▶ **Data provided**

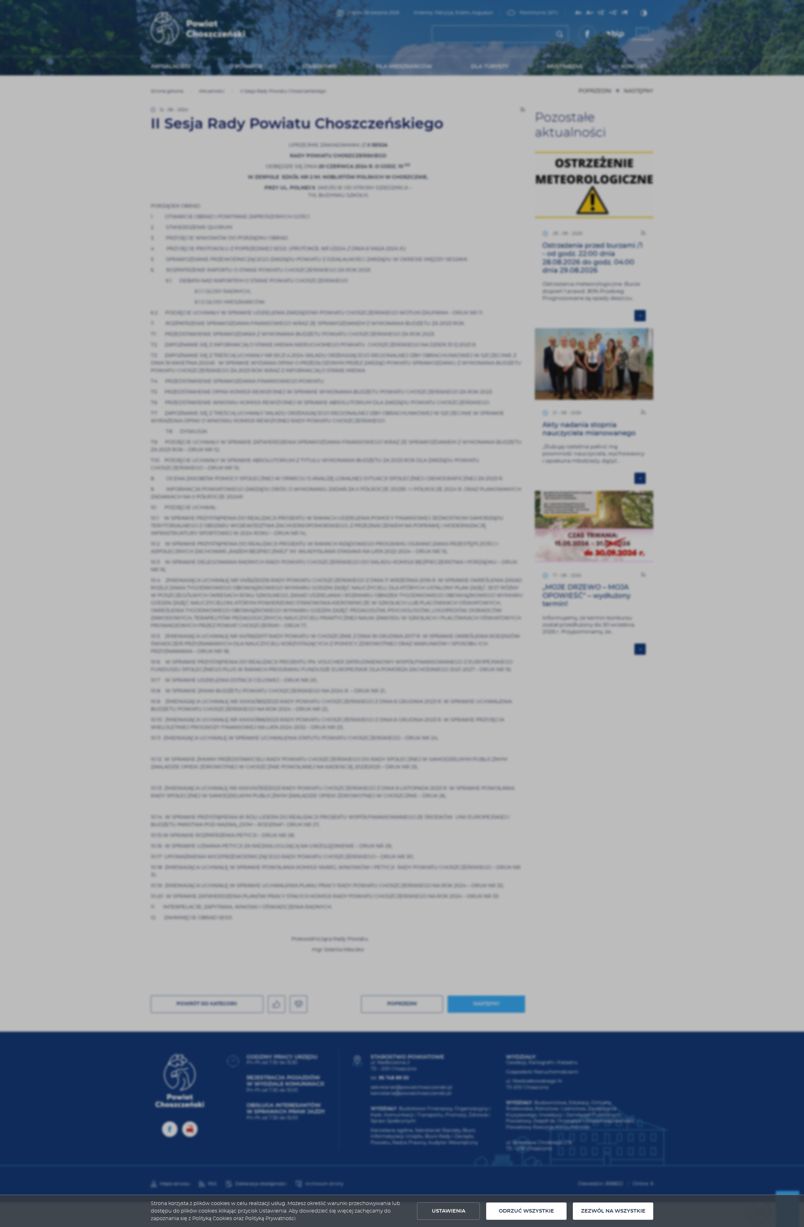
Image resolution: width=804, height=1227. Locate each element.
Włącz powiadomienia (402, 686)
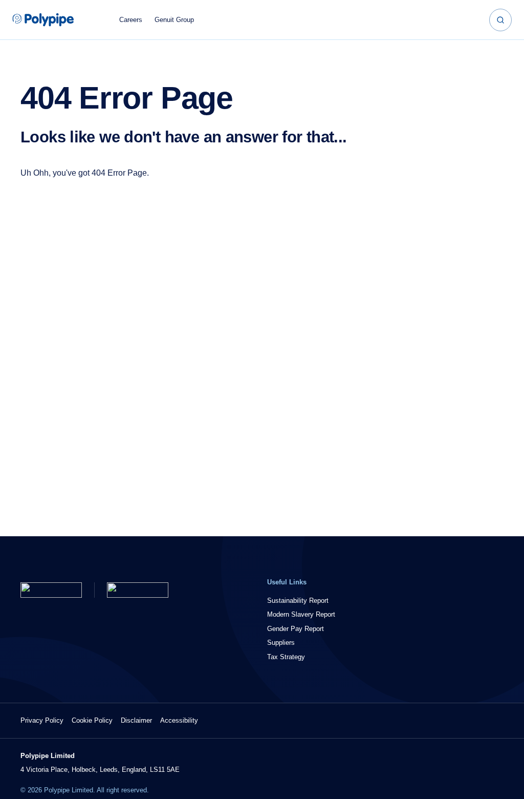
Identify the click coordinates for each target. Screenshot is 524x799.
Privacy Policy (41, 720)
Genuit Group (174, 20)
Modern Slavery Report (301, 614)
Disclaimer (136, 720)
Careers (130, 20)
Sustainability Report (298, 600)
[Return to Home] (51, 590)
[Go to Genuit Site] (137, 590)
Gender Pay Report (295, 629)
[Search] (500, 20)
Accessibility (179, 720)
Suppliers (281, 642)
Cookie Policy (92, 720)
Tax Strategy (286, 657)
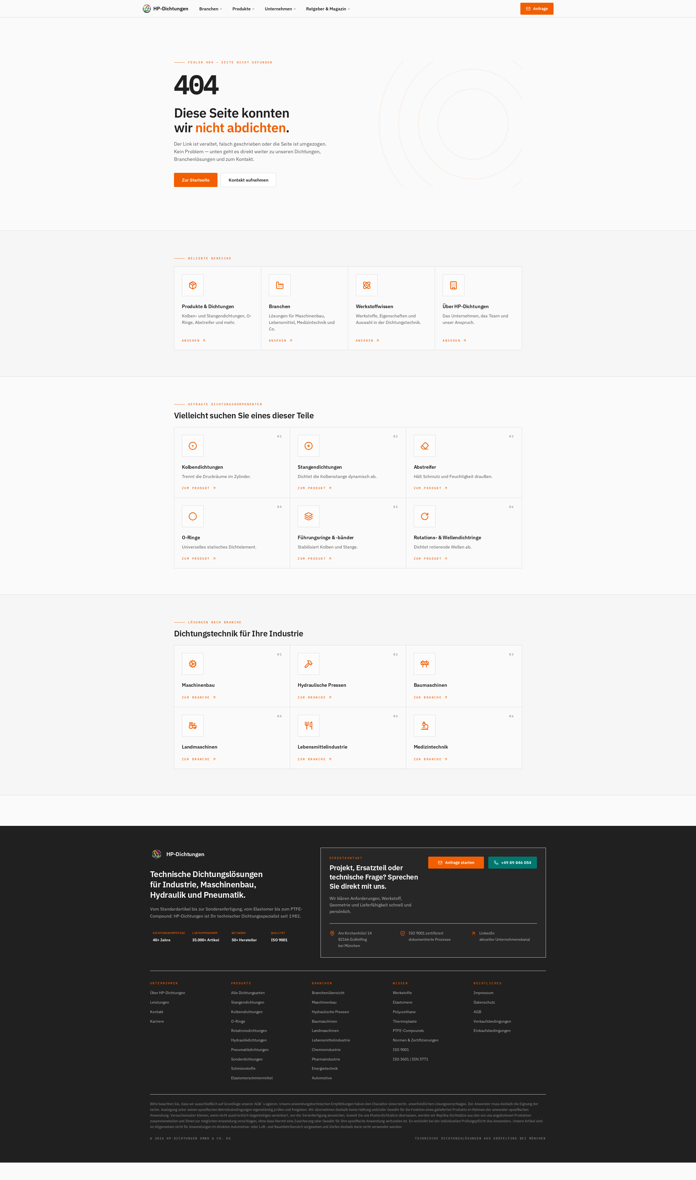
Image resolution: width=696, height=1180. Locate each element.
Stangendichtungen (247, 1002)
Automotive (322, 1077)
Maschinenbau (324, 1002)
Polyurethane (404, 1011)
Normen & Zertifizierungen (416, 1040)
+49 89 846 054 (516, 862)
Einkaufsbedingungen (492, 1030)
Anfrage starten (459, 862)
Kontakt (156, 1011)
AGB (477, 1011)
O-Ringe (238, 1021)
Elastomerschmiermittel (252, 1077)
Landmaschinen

▶ **Given exercise**
Rewrite all of the lines above with "Report" replaced by "Statement" and nothing else changed, leaving out the pictures.

▶ **Solution**
Image resolution: width=804, height=1227. Locate each element.
Włącz powiadomienia (402, 686)
Identify the click coordinates for each target. Screenshot is 524x799.
Privacy Policy (41, 720)
Genuit Group (174, 20)
Modern Slavery Statement (301, 614)
Disclaimer (136, 720)
Careers (130, 20)
Sustainability Statement (298, 600)
[Return to Home] (51, 590)
[Go to Genuit Site] (137, 590)
Gender Pay Statement (295, 629)
[Search] (500, 20)
Accessibility (179, 720)
Suppliers (281, 642)
Cookie Policy (92, 720)
Tax Strategy (286, 657)
Image resolution: width=696, height=1180. Locate each element.
Stangendichtungen (247, 1002)
Automotive (322, 1077)
Maschinenbau (324, 1002)
Polyurethane (404, 1011)
Normen & Zertifizierungen (416, 1040)
+49 89 846 054 (516, 862)
Einkaufsbedingungen (492, 1030)
Anfrage starten (459, 862)
Kontakt (156, 1011)
AGB (477, 1011)
O-Ringe (238, 1021)
Elastomerschmiermittel (252, 1077)
Landmaschinen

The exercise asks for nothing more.